Clearly answers both 'what' (Google quantum computing framework for noise-aware circuits, characterization experiments, low-level circuit design) and 'when' (explicit 'Use when targeting Google Quantum AI hardware, designing noise-aware circuits, or running quantum characterization experiments'). Also includes negative triggers directing to other skills.

Excellent coverage of natural trigger terms: 'Google Quantum AI hardware', 'noise-aware circuits', 'quantum characterization experiments', 'Google hardware', 'noise modeling', 'low-level circuit design'. Also includes cross-references to competing tools (qiskit, pennylane, qutip) which helps with disambiguation.

Highly distinctive with clear niche (Google-specific quantum computing) and explicit disambiguation from competing frameworks (qiskit for IBM, pennylane for ML, qutip for physics). This makes it very unlikely to conflict with other quantum computing skills.

The skill is reasonably well-organized but includes some unnecessary verbosity. The 'Common topics' bullet lists under each reference section are somewhat redundant given they point to separate files. The best practices section, while useful, contains some advice Claude would already know (e.g., '2^n grows quickly'). The introductory sentence explaining what Cirq is adds little value.

The skill provides fully executable code examples throughout: basic circuit creation, parameterized circuits, variational algorithm template, hardware execution template, and noise study template. All code is copy-paste ready with proper imports and realistic patterns.

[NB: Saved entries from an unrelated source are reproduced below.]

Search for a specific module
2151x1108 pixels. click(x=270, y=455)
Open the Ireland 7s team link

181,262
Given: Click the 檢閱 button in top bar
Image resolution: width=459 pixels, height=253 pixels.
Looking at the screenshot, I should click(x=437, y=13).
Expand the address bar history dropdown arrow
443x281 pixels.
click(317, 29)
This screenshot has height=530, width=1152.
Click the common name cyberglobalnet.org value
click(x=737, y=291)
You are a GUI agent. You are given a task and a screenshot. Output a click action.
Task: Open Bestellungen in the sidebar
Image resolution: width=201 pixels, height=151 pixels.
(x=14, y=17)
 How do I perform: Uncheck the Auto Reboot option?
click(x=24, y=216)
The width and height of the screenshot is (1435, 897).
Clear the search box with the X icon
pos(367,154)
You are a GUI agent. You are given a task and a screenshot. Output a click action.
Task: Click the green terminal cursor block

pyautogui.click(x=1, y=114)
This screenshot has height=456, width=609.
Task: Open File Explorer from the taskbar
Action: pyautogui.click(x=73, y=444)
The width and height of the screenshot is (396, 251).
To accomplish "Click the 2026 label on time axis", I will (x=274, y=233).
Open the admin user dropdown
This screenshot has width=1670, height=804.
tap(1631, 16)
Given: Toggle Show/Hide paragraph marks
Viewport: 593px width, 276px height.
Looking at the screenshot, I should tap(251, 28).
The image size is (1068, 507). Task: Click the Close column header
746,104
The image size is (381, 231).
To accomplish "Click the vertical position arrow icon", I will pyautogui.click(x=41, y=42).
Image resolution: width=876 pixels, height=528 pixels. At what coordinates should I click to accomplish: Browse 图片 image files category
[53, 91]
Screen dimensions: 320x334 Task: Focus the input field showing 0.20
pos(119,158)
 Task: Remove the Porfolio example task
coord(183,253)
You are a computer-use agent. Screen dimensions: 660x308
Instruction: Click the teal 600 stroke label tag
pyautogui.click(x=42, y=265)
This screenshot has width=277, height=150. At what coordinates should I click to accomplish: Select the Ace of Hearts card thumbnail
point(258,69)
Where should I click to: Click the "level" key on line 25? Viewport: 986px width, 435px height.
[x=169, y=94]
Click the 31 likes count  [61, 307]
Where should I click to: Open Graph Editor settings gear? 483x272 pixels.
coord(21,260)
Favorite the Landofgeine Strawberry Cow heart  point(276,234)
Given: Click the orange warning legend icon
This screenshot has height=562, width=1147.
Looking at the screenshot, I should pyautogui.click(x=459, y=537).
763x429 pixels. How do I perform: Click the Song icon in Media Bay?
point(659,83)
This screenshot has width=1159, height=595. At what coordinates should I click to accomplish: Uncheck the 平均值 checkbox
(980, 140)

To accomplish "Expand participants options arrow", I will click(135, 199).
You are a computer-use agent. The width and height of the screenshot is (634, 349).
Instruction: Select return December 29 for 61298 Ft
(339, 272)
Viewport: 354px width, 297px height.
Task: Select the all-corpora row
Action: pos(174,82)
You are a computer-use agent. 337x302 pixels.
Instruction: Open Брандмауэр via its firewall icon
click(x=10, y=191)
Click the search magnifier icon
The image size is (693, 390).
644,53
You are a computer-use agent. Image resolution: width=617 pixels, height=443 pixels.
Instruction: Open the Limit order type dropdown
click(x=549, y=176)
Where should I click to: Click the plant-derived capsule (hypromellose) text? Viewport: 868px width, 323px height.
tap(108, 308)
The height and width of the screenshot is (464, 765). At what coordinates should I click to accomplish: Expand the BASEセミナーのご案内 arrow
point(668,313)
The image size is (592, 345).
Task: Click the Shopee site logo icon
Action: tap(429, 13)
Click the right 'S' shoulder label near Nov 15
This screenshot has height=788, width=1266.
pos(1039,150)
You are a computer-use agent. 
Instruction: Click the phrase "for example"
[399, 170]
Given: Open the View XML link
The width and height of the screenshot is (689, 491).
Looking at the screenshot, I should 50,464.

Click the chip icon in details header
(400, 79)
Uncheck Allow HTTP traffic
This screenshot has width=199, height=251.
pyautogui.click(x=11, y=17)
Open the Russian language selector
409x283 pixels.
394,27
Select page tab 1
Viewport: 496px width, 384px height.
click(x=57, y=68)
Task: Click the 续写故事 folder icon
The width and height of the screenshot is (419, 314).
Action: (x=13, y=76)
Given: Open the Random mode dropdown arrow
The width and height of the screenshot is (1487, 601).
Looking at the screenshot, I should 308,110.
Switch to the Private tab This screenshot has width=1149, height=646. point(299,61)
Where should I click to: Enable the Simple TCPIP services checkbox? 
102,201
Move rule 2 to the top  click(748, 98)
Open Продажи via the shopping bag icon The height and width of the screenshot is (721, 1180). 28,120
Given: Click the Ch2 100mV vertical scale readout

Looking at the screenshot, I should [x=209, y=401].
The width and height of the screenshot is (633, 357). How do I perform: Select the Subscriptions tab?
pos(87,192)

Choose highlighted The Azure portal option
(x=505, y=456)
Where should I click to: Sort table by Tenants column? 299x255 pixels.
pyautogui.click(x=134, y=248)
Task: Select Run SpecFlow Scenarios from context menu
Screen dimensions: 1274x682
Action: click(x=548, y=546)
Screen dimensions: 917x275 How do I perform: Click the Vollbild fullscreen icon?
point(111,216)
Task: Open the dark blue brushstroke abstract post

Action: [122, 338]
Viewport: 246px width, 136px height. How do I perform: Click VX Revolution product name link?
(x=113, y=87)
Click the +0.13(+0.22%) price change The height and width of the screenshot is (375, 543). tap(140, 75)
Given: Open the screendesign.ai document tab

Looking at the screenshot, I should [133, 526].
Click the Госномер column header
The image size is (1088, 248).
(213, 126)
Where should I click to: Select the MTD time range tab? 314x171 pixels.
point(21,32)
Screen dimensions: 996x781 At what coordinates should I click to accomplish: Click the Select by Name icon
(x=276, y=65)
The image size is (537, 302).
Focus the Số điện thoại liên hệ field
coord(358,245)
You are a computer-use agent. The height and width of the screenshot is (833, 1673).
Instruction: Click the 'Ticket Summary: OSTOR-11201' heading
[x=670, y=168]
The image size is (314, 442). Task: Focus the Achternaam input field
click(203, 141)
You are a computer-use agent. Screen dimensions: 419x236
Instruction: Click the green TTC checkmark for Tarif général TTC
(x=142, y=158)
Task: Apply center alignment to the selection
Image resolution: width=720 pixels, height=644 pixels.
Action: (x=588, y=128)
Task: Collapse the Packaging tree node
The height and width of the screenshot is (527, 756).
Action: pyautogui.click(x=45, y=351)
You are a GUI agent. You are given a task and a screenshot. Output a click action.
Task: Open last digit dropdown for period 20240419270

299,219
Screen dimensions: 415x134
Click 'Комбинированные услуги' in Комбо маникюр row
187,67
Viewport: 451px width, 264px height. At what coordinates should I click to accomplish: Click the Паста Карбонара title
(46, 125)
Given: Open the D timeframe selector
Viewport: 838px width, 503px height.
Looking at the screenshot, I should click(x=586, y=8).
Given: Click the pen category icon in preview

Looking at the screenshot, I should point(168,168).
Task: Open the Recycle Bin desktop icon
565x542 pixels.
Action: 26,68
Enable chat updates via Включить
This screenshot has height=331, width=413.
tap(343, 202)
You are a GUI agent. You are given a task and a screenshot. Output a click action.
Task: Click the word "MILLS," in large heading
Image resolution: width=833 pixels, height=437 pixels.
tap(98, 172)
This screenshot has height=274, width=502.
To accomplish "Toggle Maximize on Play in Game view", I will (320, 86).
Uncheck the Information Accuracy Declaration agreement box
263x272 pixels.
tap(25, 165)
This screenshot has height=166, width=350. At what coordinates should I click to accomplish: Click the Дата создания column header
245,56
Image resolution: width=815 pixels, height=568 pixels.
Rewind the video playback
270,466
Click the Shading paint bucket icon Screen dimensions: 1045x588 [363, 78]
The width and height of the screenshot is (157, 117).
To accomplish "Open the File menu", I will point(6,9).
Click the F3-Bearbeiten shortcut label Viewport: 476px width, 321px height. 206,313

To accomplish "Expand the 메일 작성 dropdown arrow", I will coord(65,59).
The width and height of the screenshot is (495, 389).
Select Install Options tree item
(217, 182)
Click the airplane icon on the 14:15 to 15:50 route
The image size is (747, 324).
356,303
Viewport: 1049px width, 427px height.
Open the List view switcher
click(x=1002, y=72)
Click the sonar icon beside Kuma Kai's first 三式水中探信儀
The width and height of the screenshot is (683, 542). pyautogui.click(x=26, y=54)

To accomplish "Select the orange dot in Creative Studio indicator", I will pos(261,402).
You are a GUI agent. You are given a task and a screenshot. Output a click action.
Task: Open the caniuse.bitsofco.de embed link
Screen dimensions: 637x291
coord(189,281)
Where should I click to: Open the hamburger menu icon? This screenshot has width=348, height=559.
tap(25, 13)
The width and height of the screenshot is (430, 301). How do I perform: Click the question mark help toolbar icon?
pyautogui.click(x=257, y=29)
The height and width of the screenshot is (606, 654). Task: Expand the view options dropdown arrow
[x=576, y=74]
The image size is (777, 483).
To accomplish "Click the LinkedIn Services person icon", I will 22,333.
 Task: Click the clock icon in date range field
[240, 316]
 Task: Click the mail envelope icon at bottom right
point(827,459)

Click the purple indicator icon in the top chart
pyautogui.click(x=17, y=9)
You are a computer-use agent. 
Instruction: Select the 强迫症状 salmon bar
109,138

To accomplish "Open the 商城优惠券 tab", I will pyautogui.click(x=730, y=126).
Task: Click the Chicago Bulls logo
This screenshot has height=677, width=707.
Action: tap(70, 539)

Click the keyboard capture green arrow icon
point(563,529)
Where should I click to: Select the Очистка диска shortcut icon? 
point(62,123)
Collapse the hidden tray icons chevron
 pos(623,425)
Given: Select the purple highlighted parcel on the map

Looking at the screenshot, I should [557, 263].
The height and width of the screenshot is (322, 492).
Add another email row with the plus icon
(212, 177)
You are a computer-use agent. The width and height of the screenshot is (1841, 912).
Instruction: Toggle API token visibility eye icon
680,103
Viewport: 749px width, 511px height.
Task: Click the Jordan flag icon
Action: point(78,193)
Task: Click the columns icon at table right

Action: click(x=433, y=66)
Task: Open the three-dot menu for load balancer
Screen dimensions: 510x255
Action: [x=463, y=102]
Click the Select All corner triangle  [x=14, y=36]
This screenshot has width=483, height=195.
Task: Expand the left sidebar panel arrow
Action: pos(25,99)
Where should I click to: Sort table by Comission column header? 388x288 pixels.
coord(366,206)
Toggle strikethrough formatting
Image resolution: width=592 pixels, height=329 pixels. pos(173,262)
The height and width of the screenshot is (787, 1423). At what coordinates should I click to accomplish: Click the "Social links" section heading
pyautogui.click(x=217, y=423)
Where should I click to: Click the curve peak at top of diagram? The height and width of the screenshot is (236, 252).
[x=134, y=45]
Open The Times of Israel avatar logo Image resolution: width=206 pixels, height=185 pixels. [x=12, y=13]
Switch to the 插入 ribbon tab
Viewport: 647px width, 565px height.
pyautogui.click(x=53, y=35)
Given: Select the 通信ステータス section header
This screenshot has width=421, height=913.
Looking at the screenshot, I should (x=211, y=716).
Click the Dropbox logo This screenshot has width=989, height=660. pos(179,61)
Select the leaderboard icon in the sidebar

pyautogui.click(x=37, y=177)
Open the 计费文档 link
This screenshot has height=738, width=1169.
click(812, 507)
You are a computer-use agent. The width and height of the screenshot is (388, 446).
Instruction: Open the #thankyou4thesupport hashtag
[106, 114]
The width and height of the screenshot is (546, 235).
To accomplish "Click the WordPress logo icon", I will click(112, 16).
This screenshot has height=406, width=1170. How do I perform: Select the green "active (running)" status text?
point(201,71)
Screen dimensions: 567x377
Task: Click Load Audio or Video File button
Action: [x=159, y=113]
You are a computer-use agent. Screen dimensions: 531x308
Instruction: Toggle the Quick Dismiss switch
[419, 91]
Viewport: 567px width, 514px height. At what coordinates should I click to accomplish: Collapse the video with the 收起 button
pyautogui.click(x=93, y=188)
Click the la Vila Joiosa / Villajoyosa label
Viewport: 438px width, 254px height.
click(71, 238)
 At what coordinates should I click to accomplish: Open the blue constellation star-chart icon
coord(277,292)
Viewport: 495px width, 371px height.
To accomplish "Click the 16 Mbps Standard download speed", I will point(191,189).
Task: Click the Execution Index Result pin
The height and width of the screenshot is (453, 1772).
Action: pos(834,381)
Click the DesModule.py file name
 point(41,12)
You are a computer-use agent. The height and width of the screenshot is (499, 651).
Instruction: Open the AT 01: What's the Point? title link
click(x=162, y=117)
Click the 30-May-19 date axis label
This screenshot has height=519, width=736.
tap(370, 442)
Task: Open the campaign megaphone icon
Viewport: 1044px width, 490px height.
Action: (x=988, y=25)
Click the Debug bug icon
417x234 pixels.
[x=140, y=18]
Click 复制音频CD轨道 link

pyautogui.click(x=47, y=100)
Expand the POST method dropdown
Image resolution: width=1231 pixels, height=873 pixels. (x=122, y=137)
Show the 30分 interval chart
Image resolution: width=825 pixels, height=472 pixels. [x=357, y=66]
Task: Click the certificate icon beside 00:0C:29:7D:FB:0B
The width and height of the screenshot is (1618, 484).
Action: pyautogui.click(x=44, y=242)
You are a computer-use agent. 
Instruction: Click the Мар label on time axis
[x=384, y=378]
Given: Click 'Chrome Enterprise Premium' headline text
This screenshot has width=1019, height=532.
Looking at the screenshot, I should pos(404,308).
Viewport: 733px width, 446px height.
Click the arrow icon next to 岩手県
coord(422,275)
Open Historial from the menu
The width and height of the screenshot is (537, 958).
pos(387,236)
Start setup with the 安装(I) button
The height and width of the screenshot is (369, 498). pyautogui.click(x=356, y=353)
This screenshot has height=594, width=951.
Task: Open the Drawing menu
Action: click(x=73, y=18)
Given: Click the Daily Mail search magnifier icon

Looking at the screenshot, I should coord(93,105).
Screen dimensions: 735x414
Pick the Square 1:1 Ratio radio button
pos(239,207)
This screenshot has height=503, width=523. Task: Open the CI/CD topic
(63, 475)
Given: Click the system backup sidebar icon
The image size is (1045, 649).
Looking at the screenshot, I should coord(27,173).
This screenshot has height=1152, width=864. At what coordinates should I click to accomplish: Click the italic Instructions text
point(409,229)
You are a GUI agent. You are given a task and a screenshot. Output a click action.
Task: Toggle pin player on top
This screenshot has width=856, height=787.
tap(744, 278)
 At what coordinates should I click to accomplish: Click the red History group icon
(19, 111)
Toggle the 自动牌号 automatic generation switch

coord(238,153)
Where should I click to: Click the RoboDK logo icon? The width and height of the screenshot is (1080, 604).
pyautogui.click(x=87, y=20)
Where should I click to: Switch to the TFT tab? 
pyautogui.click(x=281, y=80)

The skill provides good templates for common workflows (variational algorithms, hardware execution, noise studies) but lacks explicit validation checkpoints. For hardware execution—a potentially costly/destructive operation—there's no validation step before submission. The best practices mention 'test on simulators first' and 'validate circuits against device constraints' but these aren't integrated into the workflow templates themselves.

Excellent progressive disclosure structure. The main file provides a concise overview with quick start examples, then clearly signals six separate reference files (building.md, simulation.md, transformation.md, hardware.md, noise.md, experiments.md) with descriptive summaries. All references are one level deep and well-organized.